PROVIDED MATERIAL -
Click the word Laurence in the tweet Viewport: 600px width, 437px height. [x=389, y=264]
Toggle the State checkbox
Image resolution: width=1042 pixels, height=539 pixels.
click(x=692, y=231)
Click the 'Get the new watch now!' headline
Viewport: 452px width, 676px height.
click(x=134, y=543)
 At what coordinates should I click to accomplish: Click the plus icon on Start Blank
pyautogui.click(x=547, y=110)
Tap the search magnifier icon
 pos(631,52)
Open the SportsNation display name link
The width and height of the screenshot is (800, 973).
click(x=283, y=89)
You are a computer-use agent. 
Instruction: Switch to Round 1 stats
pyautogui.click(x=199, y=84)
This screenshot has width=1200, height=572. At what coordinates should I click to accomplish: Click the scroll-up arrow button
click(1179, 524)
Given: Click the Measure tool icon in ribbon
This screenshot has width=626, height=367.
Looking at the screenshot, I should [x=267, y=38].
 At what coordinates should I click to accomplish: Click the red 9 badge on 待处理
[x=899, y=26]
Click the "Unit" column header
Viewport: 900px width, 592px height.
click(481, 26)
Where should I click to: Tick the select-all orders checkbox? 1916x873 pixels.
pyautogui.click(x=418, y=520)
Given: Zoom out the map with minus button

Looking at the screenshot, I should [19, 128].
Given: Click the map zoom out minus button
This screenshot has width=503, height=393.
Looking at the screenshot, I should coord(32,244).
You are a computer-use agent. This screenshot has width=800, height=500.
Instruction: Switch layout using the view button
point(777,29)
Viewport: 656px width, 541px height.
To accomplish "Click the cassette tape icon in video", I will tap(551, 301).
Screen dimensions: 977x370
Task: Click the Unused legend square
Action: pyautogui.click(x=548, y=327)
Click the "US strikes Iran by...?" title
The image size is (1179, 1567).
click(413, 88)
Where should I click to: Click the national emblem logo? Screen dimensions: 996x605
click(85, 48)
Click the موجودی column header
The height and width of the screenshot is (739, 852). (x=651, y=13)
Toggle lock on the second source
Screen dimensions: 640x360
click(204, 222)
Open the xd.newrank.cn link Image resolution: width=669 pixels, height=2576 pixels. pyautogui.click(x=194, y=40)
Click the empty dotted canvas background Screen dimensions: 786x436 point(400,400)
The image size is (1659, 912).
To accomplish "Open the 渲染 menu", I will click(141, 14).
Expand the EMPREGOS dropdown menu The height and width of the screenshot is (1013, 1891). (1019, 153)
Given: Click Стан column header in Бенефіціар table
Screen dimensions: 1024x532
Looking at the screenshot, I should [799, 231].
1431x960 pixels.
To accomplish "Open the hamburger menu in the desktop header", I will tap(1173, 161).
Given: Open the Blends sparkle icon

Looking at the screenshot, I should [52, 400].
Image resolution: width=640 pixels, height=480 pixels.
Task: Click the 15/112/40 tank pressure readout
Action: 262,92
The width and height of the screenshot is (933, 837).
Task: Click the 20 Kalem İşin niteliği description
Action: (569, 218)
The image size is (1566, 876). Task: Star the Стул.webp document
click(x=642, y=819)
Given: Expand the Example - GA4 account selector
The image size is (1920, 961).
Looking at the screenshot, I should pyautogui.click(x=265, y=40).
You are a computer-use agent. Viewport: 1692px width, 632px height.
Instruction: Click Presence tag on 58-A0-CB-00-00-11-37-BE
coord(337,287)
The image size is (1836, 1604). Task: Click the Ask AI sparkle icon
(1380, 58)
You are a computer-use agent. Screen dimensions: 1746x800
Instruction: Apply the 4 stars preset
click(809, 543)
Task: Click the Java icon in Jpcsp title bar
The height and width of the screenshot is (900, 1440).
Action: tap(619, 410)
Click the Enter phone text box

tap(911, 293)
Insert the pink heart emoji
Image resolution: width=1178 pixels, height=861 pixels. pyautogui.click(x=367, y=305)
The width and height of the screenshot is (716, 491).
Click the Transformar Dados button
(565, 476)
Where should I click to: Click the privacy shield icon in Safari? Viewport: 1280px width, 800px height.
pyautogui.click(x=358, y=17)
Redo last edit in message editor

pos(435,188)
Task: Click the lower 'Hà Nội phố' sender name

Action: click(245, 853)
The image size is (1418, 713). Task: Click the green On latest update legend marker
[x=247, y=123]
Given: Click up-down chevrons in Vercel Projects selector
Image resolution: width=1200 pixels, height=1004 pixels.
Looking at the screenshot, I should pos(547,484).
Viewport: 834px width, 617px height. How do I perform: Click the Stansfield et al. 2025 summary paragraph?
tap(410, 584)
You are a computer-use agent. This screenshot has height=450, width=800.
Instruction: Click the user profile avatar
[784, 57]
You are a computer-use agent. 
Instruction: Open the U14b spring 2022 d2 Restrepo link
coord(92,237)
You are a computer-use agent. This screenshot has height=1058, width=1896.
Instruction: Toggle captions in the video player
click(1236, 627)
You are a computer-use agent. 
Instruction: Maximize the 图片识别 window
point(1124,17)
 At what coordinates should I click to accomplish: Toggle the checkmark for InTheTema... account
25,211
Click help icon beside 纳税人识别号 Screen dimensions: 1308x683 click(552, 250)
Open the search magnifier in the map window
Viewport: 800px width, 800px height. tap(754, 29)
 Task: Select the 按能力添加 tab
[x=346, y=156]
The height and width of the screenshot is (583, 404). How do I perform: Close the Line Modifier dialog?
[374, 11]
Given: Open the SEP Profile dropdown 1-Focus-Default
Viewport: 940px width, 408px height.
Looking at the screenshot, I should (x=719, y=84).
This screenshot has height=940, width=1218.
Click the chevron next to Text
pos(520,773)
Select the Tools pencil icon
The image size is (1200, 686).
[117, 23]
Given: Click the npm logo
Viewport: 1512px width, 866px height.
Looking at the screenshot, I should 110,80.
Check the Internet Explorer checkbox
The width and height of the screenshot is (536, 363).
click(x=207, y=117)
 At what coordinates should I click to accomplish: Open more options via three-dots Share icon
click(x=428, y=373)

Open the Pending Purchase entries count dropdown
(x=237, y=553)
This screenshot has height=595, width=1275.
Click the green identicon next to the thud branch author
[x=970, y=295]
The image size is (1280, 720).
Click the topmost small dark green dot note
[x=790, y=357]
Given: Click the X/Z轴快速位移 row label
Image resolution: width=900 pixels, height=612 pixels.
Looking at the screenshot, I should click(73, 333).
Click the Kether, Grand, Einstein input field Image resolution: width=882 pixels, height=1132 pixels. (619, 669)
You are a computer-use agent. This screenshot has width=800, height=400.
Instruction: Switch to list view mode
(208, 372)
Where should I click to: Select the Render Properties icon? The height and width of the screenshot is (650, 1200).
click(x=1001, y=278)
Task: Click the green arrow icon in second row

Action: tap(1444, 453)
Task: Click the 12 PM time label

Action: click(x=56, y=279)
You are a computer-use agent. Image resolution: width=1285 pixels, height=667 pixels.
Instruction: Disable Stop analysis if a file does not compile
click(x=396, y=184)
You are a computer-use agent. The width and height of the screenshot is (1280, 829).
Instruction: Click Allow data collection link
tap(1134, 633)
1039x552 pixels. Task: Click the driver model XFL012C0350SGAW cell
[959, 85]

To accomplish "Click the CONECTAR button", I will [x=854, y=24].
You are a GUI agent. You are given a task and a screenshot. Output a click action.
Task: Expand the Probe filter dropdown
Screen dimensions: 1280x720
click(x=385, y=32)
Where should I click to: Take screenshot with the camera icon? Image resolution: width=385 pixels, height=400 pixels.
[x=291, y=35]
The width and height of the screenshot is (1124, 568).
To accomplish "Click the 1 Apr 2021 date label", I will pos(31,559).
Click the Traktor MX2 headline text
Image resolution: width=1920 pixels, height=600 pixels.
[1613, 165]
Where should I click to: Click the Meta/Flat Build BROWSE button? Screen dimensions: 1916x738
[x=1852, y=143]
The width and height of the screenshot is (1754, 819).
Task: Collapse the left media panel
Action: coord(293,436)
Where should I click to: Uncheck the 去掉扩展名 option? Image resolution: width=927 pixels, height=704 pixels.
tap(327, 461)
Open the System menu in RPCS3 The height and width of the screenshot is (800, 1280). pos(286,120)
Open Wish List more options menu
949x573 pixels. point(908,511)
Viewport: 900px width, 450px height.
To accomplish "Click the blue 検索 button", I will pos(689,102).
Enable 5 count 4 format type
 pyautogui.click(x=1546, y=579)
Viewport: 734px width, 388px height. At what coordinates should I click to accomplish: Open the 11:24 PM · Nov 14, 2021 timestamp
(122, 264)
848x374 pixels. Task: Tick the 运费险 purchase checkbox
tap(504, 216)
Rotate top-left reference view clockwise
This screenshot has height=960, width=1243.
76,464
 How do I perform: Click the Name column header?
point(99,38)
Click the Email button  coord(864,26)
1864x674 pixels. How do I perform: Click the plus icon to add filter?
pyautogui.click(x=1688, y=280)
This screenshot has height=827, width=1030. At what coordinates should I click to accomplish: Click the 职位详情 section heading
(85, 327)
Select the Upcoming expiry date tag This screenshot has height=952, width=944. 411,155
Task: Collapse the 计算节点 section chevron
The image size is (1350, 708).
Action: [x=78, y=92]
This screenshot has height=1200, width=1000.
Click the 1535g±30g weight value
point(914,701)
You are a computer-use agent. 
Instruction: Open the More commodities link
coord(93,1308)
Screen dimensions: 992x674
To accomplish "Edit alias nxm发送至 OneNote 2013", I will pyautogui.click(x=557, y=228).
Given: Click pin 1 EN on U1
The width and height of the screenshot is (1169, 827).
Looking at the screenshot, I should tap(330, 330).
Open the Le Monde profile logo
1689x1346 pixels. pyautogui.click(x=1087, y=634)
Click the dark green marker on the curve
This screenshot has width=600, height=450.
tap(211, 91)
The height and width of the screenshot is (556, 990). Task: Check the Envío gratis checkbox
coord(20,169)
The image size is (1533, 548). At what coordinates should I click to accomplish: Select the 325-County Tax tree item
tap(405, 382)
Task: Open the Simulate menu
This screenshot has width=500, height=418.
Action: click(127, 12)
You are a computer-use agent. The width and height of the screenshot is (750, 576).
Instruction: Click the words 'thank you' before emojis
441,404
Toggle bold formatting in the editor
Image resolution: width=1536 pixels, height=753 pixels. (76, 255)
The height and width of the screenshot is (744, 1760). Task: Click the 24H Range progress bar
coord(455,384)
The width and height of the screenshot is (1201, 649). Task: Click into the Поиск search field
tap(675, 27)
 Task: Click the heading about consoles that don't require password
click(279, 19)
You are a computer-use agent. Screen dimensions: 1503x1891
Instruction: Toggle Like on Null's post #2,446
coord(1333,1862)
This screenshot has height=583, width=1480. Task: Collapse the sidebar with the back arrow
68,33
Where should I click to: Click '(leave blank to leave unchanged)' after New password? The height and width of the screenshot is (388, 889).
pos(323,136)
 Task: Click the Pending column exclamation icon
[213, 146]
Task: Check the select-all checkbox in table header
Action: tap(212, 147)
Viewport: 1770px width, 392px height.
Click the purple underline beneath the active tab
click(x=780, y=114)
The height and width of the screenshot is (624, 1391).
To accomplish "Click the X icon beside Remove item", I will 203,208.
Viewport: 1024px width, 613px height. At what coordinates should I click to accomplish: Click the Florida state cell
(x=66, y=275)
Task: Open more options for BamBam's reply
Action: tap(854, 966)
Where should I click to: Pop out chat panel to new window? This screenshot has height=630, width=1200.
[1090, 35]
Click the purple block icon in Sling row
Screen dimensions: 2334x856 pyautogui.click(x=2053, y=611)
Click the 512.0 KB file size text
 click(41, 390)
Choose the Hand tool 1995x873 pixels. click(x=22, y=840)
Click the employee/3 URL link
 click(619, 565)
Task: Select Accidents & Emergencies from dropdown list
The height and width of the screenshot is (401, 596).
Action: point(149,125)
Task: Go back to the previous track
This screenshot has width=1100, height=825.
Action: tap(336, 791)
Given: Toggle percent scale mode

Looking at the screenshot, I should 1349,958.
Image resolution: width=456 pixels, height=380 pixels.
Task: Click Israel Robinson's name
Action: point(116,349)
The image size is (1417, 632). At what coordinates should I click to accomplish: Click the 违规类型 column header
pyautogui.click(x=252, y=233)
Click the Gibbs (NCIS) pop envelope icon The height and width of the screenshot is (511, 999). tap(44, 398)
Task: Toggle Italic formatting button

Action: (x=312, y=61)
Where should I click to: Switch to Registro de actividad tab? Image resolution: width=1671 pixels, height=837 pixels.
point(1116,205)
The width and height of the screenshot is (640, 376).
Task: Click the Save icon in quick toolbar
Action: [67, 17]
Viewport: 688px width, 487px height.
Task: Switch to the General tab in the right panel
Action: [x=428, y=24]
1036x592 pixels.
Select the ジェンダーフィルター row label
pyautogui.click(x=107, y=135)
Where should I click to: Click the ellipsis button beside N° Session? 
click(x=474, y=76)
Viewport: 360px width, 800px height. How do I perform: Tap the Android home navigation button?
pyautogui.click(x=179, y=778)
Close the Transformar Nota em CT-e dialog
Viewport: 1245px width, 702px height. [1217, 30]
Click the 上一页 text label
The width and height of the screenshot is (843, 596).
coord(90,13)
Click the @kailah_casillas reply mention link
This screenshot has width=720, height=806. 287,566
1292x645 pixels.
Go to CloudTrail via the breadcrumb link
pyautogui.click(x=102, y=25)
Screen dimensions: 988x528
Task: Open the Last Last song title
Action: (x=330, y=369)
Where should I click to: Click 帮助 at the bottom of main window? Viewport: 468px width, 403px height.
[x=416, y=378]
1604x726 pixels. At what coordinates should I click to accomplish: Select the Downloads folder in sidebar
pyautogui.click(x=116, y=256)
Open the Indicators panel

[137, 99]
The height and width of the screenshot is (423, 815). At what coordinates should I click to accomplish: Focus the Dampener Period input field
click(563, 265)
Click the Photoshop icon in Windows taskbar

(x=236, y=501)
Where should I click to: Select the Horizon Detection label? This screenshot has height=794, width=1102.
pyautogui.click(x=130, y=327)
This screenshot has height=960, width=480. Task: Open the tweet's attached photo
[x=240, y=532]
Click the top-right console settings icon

WHAT THE TASK ASKS -
Copy all lines from the data above that contain the word "selector".

EXERCISE RESULT -
Given: Expand the Example - GA4 account selector
Given: Click up-down chevrons in Vercel Projects selector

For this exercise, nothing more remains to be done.